Bereits nach dem Anschlag auf einen Berliner Weihnachtsmarkt im Dezember hatte der Malteser Hilfsdienst auf Reformbedarf hingewiesen. "Wir müssen auf solche Ereignisse vorbereitet sein, schon allein, um unsere Helfer körperlich, aber auch mental zu schützen", sagte der Bereichsleiter Notfallvorsorge, Benedikt Liefländer, der Katholischen Nachrichten-Agentur (KNA).

Ist Spezialausrüstung nötig?

Diskutiert wird etwa die Frage, ob Rettungswagen eine Spezialausrüstung für Terrorsituationen brauchen. Die meisten Bundesländer meinen Nein. "Von seiten der Landesregierung Nordrhein Westfalen gibt es derzeit keine Empfehlungen zum Mitführen spezieller Ausrüstungsgegenstände zur Versorgung von Opfern von Terroranschlägen", hieß es im Oktober in Düsseldorf. Schließlich gehe es um die Versorgung von Verletzungen, wie sie auch nach Unfällen oder Unglücken in Industrieanlagen auftreten könnten.

Dagegen hatte Berlin seine Rettungswagen schon 2013 mit speziellen blutstillenden Medikamenten nachgerüstet. Baden-Württemberg feilt an einem erweiterten Ausrüstungskonzept. Das bayerische Innenministerium empfiehlt den Rettungsdiensten neuerdings Ausrüstungsgegenstände für Sprengstoffanschläge und Schussverletzungen.

Psychologische Vorbereitung

Die Malteser betonen, bislang sei der Rettungsdienst vor allem mit Herzinfarkten oder Schlaganfällen beschäftigt. Bei Terrorangriffen träten aber gehäuft Schussverletzungen, Splitterwunden oder großflächige Weichteilverletzungen mit großem Blutverlust auf, bis hin zum Verlust von Gliedmaßen, so Liefländer. "Darauf muss man psychologisch vorbereitet sein, aber auch mit Verbandsmaterial und medizinischem Gerät." Laut Marburger Bund haben Ärzte mit solchen Verletzungen eher wenig Erfahrung.
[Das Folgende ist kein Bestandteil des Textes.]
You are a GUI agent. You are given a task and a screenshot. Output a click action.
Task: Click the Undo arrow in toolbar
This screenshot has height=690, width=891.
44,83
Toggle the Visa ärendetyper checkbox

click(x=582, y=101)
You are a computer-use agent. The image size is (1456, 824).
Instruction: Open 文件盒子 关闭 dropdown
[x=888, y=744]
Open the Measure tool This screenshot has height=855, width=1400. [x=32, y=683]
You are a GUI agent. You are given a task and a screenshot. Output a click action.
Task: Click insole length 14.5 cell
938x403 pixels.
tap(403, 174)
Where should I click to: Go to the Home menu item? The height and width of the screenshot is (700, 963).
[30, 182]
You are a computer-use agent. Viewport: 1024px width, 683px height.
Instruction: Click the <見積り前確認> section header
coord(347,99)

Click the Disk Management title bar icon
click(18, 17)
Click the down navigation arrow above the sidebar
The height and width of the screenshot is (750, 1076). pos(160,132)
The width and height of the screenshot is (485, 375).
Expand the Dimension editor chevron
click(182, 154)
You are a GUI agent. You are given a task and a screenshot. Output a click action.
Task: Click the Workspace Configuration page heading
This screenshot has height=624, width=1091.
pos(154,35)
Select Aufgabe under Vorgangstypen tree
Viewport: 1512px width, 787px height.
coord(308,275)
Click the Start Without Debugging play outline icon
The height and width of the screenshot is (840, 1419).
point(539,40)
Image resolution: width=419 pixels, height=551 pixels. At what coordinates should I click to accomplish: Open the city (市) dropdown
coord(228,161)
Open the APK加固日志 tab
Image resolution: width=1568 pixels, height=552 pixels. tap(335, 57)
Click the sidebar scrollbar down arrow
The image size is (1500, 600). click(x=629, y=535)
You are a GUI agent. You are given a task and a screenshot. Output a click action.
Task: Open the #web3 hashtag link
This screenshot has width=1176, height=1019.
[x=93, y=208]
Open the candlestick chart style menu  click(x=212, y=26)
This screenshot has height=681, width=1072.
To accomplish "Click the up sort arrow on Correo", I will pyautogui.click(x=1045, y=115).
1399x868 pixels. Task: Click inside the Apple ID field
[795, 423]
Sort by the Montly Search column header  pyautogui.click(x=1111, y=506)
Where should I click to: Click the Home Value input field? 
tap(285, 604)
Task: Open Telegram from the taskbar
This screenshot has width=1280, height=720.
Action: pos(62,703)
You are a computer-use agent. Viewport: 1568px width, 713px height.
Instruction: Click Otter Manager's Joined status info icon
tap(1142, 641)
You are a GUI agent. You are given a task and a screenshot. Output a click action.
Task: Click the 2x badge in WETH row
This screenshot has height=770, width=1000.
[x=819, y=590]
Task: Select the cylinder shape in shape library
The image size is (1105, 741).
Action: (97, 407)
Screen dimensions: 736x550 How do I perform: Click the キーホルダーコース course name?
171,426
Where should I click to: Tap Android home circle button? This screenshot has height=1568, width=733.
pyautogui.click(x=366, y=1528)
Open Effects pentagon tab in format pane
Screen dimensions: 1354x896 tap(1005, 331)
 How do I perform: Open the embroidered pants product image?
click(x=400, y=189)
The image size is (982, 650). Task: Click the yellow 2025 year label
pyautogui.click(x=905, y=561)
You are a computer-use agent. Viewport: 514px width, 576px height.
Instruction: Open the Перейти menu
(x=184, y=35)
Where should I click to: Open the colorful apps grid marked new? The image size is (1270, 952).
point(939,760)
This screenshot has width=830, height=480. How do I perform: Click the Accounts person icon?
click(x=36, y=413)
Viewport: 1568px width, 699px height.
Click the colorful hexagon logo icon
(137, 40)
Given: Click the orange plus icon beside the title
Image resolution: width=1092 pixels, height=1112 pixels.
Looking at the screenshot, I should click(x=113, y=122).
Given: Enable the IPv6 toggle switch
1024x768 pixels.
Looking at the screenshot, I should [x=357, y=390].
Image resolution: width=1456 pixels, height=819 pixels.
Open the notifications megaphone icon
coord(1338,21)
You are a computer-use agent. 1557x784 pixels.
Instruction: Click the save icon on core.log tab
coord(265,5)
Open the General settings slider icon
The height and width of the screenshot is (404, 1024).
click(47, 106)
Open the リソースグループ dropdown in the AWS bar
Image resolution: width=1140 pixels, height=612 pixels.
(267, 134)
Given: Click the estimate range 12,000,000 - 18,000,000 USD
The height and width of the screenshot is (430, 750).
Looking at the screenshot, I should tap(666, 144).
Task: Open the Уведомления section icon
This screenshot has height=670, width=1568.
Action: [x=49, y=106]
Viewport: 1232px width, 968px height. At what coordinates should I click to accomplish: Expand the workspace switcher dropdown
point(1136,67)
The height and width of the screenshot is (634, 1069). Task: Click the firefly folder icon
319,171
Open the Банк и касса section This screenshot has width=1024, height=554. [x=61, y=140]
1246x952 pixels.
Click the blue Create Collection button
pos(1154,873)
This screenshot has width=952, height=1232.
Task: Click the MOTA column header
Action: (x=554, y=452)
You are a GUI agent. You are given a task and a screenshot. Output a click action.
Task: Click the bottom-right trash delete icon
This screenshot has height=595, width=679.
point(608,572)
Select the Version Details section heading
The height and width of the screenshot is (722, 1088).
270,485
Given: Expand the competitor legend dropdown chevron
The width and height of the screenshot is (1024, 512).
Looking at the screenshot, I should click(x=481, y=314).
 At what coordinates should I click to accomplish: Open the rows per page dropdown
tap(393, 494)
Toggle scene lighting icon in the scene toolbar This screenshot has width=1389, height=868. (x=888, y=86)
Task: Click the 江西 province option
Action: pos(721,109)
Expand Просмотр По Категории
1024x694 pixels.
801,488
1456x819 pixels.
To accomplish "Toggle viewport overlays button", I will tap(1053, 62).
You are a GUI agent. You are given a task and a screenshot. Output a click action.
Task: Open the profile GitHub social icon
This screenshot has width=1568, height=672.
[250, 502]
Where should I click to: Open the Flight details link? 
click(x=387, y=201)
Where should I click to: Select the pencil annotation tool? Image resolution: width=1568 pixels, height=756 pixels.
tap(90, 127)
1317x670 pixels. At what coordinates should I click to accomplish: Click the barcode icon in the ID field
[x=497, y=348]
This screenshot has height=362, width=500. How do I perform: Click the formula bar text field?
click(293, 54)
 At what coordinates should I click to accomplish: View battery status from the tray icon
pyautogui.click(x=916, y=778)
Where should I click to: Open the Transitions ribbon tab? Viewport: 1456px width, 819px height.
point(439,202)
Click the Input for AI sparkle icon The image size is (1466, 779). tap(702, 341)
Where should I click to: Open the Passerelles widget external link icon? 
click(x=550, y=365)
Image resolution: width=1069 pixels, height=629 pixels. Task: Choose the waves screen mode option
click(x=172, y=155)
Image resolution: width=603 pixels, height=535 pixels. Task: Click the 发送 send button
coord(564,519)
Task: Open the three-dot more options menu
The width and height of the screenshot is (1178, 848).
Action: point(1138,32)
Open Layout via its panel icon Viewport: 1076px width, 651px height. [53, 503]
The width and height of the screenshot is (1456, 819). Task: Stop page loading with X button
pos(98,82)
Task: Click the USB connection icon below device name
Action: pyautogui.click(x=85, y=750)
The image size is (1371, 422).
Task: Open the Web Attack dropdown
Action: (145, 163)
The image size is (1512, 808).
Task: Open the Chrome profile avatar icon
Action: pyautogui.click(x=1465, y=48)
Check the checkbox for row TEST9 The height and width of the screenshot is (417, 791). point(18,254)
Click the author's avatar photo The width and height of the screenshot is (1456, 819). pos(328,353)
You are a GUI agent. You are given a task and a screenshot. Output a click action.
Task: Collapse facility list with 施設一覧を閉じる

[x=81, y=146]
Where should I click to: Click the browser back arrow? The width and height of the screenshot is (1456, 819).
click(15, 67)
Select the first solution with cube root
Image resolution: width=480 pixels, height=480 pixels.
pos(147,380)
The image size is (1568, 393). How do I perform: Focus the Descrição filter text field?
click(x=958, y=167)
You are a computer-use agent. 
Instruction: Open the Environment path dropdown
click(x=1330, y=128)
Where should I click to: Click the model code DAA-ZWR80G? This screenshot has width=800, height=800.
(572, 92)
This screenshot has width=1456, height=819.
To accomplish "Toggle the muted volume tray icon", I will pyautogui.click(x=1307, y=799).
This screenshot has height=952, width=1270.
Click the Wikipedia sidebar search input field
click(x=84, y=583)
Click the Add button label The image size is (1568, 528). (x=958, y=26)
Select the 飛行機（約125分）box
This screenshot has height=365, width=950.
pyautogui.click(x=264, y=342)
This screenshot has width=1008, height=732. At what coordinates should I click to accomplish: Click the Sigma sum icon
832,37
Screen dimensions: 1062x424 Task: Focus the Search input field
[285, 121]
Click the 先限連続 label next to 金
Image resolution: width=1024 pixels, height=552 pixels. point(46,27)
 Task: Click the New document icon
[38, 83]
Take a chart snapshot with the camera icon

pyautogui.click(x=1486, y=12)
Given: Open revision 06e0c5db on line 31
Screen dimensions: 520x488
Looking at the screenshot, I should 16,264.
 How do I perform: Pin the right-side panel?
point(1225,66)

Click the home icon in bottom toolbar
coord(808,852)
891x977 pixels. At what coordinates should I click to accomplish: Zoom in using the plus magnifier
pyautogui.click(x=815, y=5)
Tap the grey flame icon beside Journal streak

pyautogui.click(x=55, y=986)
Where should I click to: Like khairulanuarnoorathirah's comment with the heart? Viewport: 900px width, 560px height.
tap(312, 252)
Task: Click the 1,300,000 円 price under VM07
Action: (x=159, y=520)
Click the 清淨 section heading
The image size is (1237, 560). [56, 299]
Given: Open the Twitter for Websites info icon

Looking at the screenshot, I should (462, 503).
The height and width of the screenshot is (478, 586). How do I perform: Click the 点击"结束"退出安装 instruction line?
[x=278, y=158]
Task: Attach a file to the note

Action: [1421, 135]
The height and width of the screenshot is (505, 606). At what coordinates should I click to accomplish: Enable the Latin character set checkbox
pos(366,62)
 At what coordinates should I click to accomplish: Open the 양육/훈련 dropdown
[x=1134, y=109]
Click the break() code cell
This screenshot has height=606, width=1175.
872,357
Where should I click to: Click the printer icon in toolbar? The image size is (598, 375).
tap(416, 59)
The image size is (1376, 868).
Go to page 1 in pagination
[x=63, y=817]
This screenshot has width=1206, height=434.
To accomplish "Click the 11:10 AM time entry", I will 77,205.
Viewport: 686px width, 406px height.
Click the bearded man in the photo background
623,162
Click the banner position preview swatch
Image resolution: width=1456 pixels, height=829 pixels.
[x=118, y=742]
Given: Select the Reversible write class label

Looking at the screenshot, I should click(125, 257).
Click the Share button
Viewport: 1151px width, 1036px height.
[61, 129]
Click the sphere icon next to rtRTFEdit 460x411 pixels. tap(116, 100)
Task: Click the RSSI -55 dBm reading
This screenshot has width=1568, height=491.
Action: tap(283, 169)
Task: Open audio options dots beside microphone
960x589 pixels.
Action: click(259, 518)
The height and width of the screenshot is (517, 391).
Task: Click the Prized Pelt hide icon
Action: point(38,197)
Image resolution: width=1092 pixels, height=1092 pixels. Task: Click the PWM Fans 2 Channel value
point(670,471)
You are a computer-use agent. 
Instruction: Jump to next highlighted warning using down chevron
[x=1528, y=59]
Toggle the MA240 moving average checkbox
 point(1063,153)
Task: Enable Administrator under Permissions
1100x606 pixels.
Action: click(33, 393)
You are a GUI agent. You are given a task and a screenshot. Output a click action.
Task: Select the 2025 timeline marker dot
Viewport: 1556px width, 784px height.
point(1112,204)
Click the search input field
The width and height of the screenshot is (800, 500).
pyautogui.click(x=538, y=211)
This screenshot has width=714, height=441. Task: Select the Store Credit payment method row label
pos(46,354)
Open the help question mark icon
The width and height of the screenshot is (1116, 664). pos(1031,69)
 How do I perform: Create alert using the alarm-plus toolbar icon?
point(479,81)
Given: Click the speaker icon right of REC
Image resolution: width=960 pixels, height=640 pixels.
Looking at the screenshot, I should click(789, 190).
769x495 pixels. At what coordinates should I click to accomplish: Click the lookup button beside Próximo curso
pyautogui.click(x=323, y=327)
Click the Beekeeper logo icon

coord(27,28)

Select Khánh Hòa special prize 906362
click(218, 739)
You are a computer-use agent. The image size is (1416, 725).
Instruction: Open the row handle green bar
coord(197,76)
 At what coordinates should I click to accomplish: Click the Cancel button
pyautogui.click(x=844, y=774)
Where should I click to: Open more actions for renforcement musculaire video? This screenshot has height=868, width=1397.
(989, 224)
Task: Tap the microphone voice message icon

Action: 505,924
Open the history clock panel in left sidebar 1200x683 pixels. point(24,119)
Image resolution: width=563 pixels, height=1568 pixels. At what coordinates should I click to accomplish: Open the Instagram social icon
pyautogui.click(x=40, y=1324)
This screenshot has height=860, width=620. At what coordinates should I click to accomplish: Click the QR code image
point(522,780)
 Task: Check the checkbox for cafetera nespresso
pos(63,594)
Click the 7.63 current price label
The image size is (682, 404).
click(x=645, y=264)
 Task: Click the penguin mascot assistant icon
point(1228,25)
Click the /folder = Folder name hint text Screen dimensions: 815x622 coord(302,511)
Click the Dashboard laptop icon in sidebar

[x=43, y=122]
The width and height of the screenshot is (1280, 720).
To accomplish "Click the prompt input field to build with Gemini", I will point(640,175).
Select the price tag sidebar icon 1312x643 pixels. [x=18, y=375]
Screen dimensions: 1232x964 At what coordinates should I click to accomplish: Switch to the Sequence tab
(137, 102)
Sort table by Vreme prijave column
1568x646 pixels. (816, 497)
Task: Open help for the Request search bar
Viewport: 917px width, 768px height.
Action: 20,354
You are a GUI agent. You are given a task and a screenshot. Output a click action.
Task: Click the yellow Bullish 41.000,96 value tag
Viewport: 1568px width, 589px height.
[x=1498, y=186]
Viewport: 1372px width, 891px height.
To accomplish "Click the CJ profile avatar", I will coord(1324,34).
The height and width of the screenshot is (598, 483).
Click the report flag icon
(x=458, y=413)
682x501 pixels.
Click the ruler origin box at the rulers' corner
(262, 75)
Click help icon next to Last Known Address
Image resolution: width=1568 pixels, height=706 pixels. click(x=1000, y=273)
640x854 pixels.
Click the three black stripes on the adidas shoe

Mehrere medizinische Fachgesellschaften haben zuletzt Konferenzen und Fortbildungen veranstaltet, um etwa Chirurgen und Krankenhäuser für die medizinische Versorgung von Terroropfern zu sensibilisieren. In einer Handreichung betont die Deutsche Gesellschaft für Anästhesiologie und Intensivmedizin (DGAI) die Bedeutung sogenannter Tourniquets, die ursprünglich in der Militärmedizin entwickelt wurden, aber zunehmend auch im zivilen Rettungsdienst Verwendung fänden. Mit ihnen lassen sich stark blutende Gliedmaßen abbinden, wenn ein Kompressionsverband nicht ausreicht oder nicht praktikabel ist. Die Deutsche Gesellschaft für Unfallchirurgie forderte jetzt in der "Welt" eine flächendeckende Anschaffung von Torniquets.

"Maximaler Schrecken"

Auch das Verhalten der Helfer in Terrorsituationen muss geschult werden: Opfer könnten laut Rettungsdienst-Experte Liefländer verbluten, "weil die medizinische Hilfe erst dann einsetzt, wenn die Täter ausgeschaltet sind. Wenn man das verhindern will, muss gegebenenfalls die medizinische Hilfe früher einsetzen, also noch während die Täter bekämpft werden." Dabei müssten sich die Helfer aber klarmachen, dass sie selber bevorzugte Ziele sein könnten: "Schließlich zielen Terroristen heutzutage darauf, maximalen Schrecken zu verbreiten und dementsprechend Schaden anzurichten."

Die Politik reagiert indes mit Unverständnis auf die Vorstöße. Der gesundheitspolitische Sprecher der SPD-Bundestagsfraktion, Karl Lauterbach, verwies in der "Welt" auf die hohen medizinischen Standards in Deutschland. "Ärzte sind gut ausgestattet und ausreichend vorhanden, zudem haben wir viele Spezialzentren." Chirurgen könnten die meisten Verletzungen auch dann behandeln, wenn sie nicht täglich damit konfrontiert seien. Die gesundheitspolitische Sprecherin der Linke-Fraktion, Kathrin Vogler, warf den Ärzten Panikmache vor: "Hier will eine Berufsgruppe ihr Süppchen auf einer gesellschaftlichen Stimmungslage kochen."